AGI - Le Adf (Allied Democratic Forces) sono una formazione ribelle nata nel 1995 in Uganda, ma ormai da anni radicata nelle zone orientali della confinante Repubblica democratica del Congo. Guidata da Jamil Mukulu, un ex cattolico convertito all'Islam, è considerata vicina al movimento sunnita Tablighi Jamat e si ritiene sia legata all'Isis, anche se l'affiliazione non è mai stata ufficializzata.
Nel 2020 al gruppo è stata attribuita l'uccisione di almeno 849 civili nei territori di Irumu e Mambasa, nella provincia di Ituri, nonché a Beni nel Nord Kivu, con il rapimento di 534 civili, di cui 457 sono ancora dispersi. Il gruppo jihadista si è formato da un'alleanza tra ex membri del Nalu (National Army for the Liberation of Uganda) e jihadisti del gruppo Salaf Tabliq, uniti dalla lotta contro il presidente ugandese, Yoweri Museveni.
Nella seconda metà degli anni '90 l'Adf lanciò una campagna militare nei distretti del Rwenzori dell'Uganda. La risposta dell'esercito lo costrinse però a spostare le proprie basi sul lato congolese dei Monti Rwenzori. Alla fine di dicembre 2005 una massiccia offensiva militare congiunta delle forze armate congolesi e della missione Onu, Monuc, ha distrutto la maggior parte dei campi dell'Adf e ucciso più di 90 ribelli.

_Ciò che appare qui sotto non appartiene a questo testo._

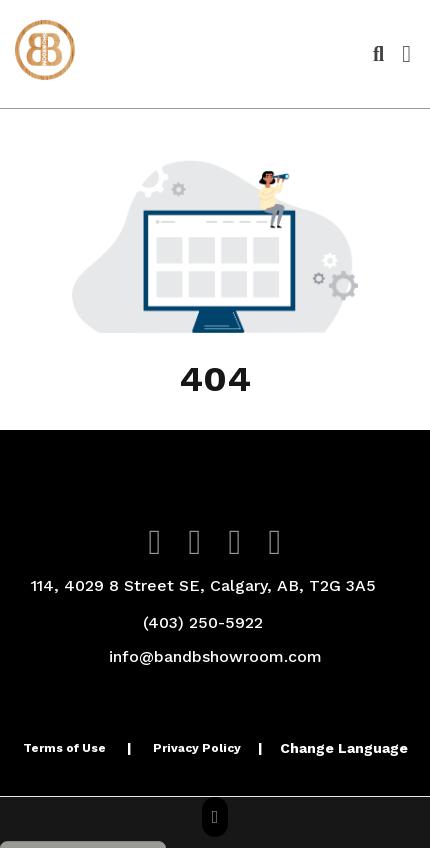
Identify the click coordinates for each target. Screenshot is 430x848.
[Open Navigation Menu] (406, 54)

Dalla fine del 2013 l'Adf ha avviato una serie di sanguinosi attacchi contro la popolazione civile del territorio di Beni nel Nord Kivu e gli attacchi contro i civili sono aumentati di 10 volte tra il 2017 e il 2018, nonostante le campagne militari dalle forze ugandesi, congolesi e delle Nazioni Unite.
La regione orientale della Repubblica democratica del Congo, Nord e Sud Kivu e Ituri, è da mesi al centro di un crescente numero di attacchi da parte di vari gruppi, contando da sola la metà di tutte le violenze riconducibili a gruppi armati irregolari dell'intero continente africano. È quanto emerge dall'analisi dei bollettini mensili realizzati dal Centro antiterrorismo dell'Unione Africana (Ua) da cui emerge come ad ottobre l'est del Congosia stata la regione dell'Africa che ha registrato il maggior numero di morti tra civili e terroristi.
"Del numero totale di attacchi perpetrati in tutto il continente (195, ndr), 116 sono stati registrati nella zona, che rappresentano il 63% del totale e segnano un 20% di aumento rispetto ai dati registrati nel mese di settembre. Questi attacchi hanno provocato la morte di 237 persone".
Dal bollettino del centro antiterrorismo africano si apprende inoltre che il gruppo armato dei Mayi Mayi (storica formazione nata tra la fine degli Anni '90 e l'inizio degli anni '2000 come una sorta di autodifesa dalle truppe che ruandesi che per alcuni anni occuparono una parte dell'area) è da mesi il gruppo più attivo nel Paese.
Ai Mayi Mayi il centro affida la responsabilità di 82 attacchi costati 81 morti. "Gli attacchi registrati nel mese di ottobre - si legge nel bollettino del Centro antiterrorismo dell'Unione Africana - evidenziano l'espansione della portata dell'estremismo terroristico e violento nella regione dei Grandi Laghi, che soffre l'azione di gruppi terroristici armati che minacciano la pace e la sicurezza e mirano alle enormi risorse economiche dell'area".
Secondo il centro, "le crescenti attività terroristiche e violente estremiste nella regione dei Grandi Laghi sono le conseguenze dei molteplici conflitti persistenti nella parte orientale del Congo, e potrebbero anche essere influenzate dalle attività terroristiche e di estremismo violento in Mali, Niger, Nigeria, Burkina Faso, Ciad e Camerun".
"Anche le rivalità tra l'Isis e gli affiliati di Al Qaeda nella regione del Sahel potrebbero spingere uno dei due, l'Isis, a guardare ad una nuova area di espansione, che potrebbe essere l'Africa centrale", scrive concludendo la sua breve analisi dell'area il centro antiterrorismo dell'Unione Africana.